A few weeks ago, when I was searching for information for one of my earlier posts, I came across an editorial written in The Times and republished in numerous other publications in December 2008 by Mathew Parris, a former British MP, entitled, “As an atheist, I truly believe Africa needs God: Missionaries, not aid money, are the solution to Africa’s biggest problem—the crushing passivity of the people’s mindset.” While I did hesitate to end my blog with such a provocative, opinionated article, which I do not entirely agree with, after some thought, I decided that it raises some very important, and thought provoking questions and answers that are relevant, similar and even sometimes the same as all of the questions that I raised and attempted to answer in all my previous blog entries.
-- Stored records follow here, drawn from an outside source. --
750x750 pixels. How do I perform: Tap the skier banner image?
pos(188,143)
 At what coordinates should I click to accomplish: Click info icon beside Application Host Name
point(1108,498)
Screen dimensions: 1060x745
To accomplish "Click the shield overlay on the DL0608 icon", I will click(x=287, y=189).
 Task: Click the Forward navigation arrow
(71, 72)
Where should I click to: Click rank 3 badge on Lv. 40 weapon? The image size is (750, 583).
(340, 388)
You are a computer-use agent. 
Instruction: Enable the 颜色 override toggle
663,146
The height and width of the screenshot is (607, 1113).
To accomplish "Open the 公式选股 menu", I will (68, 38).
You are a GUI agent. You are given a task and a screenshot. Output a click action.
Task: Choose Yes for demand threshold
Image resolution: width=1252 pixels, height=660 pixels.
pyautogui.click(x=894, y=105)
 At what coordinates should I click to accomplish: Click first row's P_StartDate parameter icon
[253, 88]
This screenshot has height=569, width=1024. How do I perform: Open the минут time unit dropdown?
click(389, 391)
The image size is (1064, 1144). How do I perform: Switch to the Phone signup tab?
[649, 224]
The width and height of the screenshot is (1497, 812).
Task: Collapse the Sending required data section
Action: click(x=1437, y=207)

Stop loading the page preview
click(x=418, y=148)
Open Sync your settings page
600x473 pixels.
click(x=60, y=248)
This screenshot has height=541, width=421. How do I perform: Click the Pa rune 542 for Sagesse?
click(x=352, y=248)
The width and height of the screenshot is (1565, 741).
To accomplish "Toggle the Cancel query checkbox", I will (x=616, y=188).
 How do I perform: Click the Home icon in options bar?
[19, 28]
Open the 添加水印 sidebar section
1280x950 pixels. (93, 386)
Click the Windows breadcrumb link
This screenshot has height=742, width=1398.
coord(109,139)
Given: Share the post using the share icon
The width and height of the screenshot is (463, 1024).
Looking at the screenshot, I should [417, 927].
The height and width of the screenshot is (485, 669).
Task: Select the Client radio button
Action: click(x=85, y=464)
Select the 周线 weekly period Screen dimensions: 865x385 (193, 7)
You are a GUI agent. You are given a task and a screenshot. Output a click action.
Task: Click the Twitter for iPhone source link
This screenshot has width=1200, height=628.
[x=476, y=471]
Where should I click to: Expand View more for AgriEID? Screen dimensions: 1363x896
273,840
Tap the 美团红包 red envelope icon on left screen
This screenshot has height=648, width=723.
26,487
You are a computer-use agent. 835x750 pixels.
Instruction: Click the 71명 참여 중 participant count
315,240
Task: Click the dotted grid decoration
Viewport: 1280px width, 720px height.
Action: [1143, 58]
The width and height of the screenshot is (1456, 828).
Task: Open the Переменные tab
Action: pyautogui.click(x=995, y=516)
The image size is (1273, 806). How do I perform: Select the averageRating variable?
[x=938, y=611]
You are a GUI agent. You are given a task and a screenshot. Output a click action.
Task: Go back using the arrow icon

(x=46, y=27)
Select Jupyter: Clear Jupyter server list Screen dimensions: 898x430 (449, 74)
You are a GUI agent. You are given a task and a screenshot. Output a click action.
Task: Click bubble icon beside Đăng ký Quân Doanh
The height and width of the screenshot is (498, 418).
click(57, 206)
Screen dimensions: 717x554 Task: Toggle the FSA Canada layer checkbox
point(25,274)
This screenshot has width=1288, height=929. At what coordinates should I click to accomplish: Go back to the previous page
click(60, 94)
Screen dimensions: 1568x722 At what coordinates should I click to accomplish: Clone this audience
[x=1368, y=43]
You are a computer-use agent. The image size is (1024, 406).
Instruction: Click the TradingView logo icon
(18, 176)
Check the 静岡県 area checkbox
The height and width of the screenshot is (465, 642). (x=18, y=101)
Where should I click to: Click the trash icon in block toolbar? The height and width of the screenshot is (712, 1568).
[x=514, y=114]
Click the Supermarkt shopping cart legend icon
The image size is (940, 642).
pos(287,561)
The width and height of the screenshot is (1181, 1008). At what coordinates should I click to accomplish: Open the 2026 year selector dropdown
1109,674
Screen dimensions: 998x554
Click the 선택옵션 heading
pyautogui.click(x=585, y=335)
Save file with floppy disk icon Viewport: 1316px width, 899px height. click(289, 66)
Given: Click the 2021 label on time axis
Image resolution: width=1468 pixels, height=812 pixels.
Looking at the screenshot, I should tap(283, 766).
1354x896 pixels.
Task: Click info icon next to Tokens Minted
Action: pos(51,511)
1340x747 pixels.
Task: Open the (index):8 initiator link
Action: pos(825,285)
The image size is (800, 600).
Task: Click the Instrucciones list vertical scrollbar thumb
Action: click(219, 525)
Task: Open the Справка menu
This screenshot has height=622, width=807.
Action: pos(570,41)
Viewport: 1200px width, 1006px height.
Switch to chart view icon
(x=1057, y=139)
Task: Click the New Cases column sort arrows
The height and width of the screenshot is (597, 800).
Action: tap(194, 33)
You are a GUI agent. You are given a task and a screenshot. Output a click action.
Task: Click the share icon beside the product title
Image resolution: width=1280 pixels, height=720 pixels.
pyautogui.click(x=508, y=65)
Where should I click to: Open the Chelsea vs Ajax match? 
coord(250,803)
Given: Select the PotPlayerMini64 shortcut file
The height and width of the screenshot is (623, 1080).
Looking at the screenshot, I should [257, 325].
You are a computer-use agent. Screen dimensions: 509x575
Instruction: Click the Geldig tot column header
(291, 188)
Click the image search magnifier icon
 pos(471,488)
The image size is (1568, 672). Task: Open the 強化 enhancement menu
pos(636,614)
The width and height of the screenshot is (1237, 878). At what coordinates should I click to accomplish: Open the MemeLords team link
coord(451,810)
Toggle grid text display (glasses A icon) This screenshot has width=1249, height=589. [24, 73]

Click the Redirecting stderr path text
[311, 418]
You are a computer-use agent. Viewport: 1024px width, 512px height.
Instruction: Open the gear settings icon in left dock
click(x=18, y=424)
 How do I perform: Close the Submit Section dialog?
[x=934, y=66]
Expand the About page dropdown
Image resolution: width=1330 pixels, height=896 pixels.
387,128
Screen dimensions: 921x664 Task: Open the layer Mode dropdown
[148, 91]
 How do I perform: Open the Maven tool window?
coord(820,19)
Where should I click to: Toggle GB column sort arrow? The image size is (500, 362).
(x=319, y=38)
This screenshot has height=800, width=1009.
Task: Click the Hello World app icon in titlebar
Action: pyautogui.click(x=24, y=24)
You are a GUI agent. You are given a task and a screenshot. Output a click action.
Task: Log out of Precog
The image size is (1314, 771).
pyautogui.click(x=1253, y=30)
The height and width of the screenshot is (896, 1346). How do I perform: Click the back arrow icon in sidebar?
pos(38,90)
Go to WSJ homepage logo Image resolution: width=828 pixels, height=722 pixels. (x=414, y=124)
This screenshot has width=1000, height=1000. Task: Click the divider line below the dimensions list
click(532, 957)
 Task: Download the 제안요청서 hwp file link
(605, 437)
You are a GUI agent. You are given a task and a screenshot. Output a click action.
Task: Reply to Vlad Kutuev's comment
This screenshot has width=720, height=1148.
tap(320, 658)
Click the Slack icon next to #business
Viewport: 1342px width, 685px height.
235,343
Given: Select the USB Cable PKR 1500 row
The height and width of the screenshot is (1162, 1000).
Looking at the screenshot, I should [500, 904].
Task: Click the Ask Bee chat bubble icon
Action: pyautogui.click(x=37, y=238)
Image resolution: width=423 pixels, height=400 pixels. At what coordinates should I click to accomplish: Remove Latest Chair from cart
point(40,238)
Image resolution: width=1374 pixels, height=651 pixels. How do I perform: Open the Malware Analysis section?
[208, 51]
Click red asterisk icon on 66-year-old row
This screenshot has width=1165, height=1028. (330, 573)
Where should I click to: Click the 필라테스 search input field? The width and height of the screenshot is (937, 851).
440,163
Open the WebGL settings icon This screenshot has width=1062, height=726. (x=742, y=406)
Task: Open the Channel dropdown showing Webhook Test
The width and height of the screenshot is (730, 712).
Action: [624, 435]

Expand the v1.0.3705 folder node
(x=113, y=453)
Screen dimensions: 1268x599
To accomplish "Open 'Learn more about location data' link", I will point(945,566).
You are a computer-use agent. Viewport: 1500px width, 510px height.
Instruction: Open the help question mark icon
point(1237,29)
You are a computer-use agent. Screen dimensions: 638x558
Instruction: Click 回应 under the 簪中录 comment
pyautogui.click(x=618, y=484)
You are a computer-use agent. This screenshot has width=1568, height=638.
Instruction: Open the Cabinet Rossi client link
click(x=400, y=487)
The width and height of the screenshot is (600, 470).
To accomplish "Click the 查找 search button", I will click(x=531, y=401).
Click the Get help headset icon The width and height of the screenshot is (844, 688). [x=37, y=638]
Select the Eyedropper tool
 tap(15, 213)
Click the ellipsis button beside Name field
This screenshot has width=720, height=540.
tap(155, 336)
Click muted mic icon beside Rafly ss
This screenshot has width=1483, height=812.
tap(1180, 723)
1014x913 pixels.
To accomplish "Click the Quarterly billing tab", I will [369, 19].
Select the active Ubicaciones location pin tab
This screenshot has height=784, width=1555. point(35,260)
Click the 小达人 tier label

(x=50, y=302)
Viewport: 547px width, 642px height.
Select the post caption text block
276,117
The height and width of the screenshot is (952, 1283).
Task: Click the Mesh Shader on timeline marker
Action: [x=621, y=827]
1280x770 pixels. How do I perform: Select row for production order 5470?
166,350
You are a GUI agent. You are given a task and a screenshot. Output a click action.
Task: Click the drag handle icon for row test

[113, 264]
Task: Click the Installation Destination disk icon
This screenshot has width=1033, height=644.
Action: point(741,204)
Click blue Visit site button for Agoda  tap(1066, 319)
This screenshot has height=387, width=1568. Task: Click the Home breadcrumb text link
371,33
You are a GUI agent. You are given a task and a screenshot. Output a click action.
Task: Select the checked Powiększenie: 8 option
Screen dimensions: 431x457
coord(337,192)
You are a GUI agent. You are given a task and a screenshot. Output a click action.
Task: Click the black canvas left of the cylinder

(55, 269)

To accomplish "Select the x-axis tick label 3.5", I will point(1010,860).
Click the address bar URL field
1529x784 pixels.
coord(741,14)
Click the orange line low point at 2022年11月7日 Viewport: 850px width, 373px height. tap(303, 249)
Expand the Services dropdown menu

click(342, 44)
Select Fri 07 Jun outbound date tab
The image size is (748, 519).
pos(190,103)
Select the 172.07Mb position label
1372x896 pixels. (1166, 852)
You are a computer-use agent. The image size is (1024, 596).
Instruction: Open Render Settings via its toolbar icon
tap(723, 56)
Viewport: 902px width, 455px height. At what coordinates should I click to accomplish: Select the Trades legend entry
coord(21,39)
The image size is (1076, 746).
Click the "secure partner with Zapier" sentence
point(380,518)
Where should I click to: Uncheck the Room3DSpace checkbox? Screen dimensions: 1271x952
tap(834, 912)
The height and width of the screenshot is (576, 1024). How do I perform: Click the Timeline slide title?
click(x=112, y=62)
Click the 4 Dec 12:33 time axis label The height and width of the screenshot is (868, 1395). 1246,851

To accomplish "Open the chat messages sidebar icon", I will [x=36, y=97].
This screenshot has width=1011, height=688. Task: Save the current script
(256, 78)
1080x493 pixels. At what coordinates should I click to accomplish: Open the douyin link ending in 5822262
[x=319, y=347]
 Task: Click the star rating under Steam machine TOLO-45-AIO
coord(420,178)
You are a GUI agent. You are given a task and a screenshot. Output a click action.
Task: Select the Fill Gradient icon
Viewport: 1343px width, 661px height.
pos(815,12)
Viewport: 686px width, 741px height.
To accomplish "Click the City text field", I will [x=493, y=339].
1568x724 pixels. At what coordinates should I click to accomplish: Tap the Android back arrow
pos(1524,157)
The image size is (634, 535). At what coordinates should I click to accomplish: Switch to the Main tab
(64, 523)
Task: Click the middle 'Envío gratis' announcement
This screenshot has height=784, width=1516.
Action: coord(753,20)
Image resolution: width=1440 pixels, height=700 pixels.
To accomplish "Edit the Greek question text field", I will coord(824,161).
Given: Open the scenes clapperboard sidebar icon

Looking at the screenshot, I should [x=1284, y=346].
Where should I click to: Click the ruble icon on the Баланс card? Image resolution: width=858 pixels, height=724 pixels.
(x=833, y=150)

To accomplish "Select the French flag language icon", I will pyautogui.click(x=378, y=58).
While I could attempt to summarize the article and post the link right here, knowing that probably no one will actually click on it and read it, I am going to copy and paste the article right here. I would like to leave you all with his words and a few of the 415 comments (I read about 200 of them and then they just started repeating themselves) that express some of the various reactions to his article and opinion on the role of Christianity in Africa:
As an atheist, I truly believe Africa needs God
Missionaries, not aid money, are the solution to Africa’s biggest problem - the crushing passivity of the people’s mindset
Matthew Parris
Before Christmas I returned, after 45 years, to the country that as a boy I knew as Nyasaland. Today it’s Malawi, and The Times Christmas Appeal includes a small British charity working there. Pump Aid helps rural communities to install a simple pump, letting people keep their village wells sealed and clean. I went to see this work.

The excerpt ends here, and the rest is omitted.